In this context, suicidality is seen to relate to high adrenaline levels representing the flight impulse, together with low-dopamine-related symptom of emotional withdrawal. In addition high noradrenaline levels convey the capacity to act-out on the basis of these impulses and symptoms, in the setting of a psychotic break in sensory processing with dichotic listening deficit, visual and auditory processing deficits, middle ear pathology and deficiency of all three nutrients—D, B6 and folate.
In the context of predicting and preventing aggression in psychosis, the biomarker profile of hostile, aggressive behaviour is of particular interest. Hostility is seen to relate to high noradrenaline levels and has a strong correlate with the symptom of blunted affect. Hostility also relates to impaired visual span and auditory processing difficulty and has underlying pathology relating to vitamin D deficiency and middle ear pathology.
Auditory hallucinations are seen to relate to high levels of both noradrenaline and adrenaline with delays in both auditory and visual processing speed, together with reduced visual span. In addition, dichotic listening deficit, middle ear pathology, low folate, low vitamin D and B6 contribute to the constellation of disorders and dysfunctions that subtly accumulate to produce this distressing symptom.
Anxiety is also seen to relate to elevated noradrenaline and adrenaline levels, with impairment of visual span and visual processing speeds to a greater extent than delayed auditory processing. In addition, auditory working memory and dichotic listening deficits impair sensory processing.
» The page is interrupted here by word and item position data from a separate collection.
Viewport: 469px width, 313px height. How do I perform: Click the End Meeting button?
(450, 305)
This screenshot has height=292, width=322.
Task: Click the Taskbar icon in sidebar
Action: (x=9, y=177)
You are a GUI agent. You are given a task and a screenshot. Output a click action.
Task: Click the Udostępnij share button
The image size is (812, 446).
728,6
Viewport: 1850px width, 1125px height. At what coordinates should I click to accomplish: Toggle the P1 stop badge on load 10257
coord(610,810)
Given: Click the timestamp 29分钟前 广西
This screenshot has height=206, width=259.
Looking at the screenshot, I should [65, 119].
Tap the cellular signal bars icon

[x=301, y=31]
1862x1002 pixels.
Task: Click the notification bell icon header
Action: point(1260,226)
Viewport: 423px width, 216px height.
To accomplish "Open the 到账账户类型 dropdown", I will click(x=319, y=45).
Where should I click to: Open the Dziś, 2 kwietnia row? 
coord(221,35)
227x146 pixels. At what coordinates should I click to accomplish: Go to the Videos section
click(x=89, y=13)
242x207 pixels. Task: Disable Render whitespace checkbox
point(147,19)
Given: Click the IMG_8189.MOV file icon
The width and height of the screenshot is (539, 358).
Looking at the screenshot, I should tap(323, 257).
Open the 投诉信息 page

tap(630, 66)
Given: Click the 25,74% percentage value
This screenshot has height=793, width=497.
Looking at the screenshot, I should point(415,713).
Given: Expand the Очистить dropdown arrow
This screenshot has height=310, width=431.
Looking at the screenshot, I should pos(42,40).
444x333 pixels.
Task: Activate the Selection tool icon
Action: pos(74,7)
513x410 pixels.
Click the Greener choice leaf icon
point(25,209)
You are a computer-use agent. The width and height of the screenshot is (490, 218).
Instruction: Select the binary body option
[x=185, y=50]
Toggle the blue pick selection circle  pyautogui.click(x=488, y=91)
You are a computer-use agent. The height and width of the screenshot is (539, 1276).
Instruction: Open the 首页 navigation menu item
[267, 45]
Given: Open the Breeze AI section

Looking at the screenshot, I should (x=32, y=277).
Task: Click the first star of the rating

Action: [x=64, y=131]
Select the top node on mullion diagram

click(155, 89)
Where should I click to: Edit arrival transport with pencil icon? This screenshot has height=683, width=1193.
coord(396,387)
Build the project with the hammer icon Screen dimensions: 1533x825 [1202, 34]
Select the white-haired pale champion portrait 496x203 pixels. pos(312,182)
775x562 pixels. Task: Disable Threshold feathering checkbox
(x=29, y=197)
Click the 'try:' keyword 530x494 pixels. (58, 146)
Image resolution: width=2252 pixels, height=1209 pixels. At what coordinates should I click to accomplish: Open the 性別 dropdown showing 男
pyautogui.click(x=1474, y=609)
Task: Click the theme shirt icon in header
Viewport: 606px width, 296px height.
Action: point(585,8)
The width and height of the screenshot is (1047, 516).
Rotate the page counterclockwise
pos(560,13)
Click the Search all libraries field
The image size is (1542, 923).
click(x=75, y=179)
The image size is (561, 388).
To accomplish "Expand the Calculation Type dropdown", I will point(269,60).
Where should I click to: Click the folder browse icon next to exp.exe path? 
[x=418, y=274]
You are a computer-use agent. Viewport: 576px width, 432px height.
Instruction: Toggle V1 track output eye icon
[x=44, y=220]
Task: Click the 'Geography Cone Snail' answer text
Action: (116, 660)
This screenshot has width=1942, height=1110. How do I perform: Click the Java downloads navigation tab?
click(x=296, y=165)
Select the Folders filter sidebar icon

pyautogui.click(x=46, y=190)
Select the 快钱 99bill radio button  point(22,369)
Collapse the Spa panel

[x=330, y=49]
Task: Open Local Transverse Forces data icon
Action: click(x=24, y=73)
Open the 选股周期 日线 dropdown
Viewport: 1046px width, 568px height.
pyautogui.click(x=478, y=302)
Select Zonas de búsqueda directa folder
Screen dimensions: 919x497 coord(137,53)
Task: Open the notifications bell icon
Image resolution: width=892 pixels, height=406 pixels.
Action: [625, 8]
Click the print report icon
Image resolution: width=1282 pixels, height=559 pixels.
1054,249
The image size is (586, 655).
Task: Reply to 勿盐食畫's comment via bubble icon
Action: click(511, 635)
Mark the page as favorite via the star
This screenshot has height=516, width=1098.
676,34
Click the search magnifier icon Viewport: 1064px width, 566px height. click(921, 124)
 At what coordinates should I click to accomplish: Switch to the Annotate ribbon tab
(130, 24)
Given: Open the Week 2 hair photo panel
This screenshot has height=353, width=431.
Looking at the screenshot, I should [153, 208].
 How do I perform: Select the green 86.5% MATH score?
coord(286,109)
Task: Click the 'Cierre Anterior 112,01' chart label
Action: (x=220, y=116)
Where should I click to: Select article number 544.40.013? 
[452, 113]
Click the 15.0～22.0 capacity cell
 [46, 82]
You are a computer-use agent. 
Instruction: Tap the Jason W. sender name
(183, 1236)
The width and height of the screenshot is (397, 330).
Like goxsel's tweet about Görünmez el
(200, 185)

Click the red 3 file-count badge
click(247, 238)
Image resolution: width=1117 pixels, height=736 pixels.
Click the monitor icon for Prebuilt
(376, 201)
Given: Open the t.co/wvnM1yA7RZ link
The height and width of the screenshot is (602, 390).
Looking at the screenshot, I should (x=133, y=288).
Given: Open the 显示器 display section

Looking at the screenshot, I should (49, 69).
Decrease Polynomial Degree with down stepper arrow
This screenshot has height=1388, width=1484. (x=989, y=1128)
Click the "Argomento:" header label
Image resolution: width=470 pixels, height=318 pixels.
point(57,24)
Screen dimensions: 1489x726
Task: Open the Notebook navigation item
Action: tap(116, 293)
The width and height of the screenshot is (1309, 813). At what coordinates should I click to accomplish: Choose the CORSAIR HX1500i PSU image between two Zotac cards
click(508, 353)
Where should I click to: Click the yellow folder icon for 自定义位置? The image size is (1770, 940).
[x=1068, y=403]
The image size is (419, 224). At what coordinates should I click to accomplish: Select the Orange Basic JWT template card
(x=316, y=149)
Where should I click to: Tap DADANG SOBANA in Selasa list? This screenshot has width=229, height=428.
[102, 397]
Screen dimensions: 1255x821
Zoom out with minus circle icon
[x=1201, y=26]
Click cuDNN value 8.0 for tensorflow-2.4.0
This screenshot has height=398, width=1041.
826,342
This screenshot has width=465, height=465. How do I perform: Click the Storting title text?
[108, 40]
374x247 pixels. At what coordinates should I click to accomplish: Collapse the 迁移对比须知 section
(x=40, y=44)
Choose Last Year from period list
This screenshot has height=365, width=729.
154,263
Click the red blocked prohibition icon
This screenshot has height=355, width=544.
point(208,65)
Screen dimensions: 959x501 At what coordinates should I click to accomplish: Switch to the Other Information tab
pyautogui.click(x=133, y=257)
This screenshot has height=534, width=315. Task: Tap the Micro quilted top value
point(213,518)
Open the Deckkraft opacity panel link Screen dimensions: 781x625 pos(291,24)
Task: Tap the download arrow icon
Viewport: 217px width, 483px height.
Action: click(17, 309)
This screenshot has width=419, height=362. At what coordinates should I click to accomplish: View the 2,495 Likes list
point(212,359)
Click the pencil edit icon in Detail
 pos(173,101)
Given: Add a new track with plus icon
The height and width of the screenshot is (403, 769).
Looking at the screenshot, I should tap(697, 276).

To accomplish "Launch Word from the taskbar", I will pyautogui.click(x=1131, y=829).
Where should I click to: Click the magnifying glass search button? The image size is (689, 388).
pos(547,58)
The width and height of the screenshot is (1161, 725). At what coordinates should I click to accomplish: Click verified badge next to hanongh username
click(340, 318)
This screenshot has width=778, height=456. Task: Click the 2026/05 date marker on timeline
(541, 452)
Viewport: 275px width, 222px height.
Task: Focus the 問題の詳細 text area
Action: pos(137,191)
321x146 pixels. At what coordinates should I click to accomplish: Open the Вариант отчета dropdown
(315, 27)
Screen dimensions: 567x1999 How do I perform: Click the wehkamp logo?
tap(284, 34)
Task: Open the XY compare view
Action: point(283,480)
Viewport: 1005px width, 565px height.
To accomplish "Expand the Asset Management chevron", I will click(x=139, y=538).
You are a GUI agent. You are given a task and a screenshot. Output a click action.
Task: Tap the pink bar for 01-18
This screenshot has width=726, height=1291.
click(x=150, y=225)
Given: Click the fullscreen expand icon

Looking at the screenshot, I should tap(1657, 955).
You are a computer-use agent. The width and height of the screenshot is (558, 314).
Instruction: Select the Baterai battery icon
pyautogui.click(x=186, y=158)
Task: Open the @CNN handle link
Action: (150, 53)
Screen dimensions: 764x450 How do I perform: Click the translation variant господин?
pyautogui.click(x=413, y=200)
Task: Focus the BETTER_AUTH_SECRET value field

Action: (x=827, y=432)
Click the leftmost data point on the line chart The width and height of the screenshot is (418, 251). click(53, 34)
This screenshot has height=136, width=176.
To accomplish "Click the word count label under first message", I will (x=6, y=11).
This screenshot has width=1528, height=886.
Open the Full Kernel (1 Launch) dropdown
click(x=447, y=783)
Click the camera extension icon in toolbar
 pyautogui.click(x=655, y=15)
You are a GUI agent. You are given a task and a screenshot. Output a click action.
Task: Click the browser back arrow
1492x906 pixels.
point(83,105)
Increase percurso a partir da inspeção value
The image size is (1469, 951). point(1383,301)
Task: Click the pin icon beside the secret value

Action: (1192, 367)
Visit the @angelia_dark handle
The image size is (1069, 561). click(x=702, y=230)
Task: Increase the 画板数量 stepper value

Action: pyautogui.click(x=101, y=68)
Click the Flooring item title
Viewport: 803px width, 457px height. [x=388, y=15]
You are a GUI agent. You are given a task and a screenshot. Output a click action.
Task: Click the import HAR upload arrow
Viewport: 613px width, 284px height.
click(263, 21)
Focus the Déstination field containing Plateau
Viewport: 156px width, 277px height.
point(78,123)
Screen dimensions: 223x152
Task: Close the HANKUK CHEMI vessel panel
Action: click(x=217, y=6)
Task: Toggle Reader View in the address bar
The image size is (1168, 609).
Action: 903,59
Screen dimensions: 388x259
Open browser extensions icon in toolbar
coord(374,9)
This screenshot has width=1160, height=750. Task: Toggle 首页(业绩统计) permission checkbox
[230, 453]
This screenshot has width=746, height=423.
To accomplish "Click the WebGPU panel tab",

Underlying this dysfunction resides peripheral abnormalities of long distance vision and the middle ear function, in addition to oxidative stress and low vitamin D and folate.
Biomarkers of acoustic reflexes relating to middle ear pathology, distance vision deficits, dichotic listening disorder and biochemical-nutritional deficits generally represent unmet needs within the clinical population assessed.This implies that there is scope for broader clinical assessment and remediation of persons with schizophrenia and schizoaffective disorder.”
“Biomarkers that correlate with discrete symptoms or sets of symptoms have therapeutic potential for targeted correction towards cure. They inform about the structure of psychosis, symptom-formation and the patterns in which symptoms present, allowing clinicians greater confidence in diagnosis and management of discrete, resistant, difficult or dangerous symptoms. Such multi-domain understandings provide a template for new biological system of symptom-interpretation in serious mental illness states. In the wider social context, the demonstration of clear biological underpinnings for schizophrenia and schizoaffective psychosis will reduce social stigma associated with these conditions and improve outcome expectations for patients and their families.”